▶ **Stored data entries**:
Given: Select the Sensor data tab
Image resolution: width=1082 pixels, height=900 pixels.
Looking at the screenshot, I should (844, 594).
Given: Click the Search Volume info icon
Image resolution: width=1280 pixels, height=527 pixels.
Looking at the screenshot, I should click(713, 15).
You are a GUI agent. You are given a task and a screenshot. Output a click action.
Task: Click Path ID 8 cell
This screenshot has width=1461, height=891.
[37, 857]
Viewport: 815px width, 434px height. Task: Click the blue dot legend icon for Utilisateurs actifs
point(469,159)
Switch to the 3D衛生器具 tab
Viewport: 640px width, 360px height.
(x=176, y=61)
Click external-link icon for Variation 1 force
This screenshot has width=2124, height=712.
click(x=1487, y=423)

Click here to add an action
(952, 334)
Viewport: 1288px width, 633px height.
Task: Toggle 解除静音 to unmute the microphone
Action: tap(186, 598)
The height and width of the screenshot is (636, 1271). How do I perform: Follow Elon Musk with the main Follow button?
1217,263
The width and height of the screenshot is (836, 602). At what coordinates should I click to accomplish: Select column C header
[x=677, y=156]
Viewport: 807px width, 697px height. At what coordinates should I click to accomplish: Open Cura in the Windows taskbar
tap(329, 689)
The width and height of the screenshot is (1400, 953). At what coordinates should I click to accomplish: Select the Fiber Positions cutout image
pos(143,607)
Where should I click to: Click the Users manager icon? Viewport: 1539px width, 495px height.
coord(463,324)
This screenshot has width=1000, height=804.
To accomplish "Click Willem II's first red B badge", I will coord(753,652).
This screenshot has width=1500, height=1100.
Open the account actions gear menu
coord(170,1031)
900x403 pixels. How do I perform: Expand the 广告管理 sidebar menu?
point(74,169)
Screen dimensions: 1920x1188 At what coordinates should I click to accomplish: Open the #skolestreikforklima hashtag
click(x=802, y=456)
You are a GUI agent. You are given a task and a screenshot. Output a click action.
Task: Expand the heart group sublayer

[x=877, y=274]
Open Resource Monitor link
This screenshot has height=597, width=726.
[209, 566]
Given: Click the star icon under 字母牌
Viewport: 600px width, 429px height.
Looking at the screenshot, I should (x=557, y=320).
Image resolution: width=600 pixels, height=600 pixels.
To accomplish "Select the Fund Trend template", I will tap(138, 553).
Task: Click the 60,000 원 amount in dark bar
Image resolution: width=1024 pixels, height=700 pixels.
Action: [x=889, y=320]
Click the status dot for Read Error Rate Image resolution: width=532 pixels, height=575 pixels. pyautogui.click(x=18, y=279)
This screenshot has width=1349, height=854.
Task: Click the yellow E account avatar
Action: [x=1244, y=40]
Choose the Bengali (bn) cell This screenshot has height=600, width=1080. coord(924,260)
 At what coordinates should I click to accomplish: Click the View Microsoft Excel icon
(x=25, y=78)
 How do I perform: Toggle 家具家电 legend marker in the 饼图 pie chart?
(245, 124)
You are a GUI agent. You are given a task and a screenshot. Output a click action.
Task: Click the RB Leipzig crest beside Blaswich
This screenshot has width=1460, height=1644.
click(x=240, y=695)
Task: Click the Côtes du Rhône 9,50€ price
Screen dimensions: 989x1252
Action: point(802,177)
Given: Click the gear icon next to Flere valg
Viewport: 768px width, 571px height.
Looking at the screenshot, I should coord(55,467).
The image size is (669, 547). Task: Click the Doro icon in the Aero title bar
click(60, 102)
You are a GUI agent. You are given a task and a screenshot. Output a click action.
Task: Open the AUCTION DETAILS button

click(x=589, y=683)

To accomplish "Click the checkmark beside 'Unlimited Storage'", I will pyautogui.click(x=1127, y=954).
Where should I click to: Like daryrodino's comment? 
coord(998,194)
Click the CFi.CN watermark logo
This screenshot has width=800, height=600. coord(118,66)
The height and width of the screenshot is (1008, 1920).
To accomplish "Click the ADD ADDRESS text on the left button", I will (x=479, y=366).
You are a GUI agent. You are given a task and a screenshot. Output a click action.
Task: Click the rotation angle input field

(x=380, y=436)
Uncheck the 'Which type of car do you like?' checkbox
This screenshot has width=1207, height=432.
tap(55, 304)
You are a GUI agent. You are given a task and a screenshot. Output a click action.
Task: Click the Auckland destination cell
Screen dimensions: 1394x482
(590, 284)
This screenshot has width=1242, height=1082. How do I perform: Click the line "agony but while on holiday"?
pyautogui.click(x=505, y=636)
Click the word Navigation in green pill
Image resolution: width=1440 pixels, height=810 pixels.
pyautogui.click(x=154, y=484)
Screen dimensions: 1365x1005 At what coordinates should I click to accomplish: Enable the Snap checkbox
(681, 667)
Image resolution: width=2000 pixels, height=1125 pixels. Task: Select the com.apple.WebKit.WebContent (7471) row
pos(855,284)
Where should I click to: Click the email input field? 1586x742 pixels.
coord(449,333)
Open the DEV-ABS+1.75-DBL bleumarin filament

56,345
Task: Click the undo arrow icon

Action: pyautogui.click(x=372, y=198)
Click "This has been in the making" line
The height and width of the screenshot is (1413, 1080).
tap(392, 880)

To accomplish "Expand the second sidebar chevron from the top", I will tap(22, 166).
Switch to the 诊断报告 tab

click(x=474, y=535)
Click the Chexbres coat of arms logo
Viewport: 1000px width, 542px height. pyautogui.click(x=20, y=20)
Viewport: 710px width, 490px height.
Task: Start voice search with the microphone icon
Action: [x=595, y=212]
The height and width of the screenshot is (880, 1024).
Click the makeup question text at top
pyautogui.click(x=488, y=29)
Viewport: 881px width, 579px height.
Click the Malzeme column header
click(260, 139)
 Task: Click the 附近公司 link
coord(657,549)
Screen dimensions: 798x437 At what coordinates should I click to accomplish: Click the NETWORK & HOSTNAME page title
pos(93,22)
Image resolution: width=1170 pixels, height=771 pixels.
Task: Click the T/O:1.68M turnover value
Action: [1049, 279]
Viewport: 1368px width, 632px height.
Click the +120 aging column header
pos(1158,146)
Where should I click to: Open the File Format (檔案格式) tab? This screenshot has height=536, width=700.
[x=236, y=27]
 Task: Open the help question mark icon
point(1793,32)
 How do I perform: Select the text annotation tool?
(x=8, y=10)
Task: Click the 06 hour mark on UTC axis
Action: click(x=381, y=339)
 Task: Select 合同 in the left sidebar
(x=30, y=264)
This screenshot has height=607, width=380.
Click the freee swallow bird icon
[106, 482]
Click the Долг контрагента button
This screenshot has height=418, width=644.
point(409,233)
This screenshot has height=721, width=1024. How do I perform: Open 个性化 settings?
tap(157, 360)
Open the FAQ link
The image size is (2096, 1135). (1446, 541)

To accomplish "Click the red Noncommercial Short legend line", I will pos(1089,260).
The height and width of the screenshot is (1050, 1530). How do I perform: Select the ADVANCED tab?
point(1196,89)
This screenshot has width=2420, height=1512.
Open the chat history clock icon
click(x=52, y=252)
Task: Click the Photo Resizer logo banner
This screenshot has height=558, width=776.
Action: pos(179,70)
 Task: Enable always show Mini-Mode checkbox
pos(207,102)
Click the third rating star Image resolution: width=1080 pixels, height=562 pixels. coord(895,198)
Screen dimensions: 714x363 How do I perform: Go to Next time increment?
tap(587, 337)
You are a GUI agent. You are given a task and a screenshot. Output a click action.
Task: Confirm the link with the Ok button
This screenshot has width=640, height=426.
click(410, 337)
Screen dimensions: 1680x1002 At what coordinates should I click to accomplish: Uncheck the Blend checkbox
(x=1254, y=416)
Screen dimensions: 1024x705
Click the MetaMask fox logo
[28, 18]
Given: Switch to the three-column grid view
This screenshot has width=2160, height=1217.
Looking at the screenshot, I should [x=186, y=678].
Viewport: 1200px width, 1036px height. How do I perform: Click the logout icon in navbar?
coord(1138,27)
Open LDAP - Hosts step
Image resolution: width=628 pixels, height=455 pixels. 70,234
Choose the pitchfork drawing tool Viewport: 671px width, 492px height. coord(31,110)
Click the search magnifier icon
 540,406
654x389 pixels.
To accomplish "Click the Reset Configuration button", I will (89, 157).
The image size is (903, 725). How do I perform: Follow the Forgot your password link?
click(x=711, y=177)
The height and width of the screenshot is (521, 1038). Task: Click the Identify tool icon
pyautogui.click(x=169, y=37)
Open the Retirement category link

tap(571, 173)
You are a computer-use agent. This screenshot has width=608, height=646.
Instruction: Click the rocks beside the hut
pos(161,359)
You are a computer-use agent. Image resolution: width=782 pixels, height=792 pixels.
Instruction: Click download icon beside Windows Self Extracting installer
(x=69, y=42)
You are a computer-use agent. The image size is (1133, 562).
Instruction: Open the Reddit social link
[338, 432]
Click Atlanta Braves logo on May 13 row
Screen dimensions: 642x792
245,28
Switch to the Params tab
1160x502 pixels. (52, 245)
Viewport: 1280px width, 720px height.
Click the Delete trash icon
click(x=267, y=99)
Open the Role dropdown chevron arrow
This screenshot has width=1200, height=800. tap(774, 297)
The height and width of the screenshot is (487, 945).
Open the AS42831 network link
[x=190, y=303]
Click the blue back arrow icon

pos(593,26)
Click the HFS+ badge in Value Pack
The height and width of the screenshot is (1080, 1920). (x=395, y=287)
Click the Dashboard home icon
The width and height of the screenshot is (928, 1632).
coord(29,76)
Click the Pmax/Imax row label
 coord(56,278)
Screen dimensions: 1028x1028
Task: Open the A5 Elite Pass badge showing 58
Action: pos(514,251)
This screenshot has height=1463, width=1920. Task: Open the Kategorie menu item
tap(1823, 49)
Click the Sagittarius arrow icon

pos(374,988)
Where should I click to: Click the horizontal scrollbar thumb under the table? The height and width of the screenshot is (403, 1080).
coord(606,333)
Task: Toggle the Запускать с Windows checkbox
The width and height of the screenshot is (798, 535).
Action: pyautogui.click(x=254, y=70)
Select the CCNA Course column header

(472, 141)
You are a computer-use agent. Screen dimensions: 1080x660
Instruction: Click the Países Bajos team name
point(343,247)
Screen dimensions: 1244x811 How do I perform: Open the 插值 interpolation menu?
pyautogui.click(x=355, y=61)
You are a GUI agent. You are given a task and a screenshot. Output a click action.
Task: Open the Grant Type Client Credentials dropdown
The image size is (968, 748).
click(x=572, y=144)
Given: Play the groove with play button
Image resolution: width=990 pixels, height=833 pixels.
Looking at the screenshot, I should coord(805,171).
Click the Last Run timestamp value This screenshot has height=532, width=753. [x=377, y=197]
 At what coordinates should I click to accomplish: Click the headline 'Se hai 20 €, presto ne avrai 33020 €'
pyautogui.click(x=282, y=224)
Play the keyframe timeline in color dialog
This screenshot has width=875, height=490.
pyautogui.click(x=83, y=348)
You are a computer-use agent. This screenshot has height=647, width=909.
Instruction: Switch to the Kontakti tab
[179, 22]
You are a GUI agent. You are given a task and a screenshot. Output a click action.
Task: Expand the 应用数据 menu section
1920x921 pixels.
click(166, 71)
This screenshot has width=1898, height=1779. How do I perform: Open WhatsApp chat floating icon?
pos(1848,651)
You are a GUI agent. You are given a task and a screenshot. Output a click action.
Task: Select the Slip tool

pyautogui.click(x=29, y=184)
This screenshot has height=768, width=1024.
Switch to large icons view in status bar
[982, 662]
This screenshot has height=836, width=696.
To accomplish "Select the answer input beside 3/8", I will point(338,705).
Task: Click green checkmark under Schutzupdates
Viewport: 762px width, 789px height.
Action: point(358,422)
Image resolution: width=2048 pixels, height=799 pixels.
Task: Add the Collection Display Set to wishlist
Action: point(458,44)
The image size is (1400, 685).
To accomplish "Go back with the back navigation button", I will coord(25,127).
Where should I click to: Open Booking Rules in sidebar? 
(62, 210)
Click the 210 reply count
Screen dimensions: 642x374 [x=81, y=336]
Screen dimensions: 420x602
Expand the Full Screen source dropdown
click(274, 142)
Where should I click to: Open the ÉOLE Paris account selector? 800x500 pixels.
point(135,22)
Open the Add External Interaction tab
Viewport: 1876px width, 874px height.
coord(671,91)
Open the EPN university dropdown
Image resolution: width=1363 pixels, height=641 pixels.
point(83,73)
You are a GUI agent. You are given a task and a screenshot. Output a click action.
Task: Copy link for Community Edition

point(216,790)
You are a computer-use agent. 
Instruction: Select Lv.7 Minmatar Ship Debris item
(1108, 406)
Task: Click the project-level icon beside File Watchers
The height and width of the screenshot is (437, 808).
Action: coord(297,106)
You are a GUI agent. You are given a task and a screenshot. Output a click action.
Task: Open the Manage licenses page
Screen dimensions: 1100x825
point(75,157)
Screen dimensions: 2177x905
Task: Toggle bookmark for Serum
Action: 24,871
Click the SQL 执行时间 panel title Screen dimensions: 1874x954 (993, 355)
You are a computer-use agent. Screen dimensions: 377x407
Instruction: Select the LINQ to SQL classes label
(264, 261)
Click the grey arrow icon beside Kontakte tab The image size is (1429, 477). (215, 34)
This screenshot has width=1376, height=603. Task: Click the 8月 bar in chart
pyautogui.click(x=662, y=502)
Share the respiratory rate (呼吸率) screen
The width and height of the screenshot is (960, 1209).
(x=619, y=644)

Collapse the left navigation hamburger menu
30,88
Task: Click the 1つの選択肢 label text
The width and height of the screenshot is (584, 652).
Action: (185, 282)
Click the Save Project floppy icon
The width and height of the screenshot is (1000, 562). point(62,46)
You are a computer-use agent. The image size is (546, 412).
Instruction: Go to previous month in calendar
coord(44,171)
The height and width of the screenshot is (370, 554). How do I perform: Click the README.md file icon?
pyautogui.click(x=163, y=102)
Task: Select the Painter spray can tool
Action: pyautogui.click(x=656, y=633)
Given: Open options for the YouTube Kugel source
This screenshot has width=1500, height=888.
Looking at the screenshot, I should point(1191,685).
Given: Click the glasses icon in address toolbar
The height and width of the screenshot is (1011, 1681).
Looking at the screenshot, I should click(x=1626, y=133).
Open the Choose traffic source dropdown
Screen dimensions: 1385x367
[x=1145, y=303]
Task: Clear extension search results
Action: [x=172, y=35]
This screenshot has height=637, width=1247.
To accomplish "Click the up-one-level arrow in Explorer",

▶ **Exercise**: A count is needed of the lines in the entries that contain "Choose". Supply only that number.

▶ **Answer to the exercise**: 3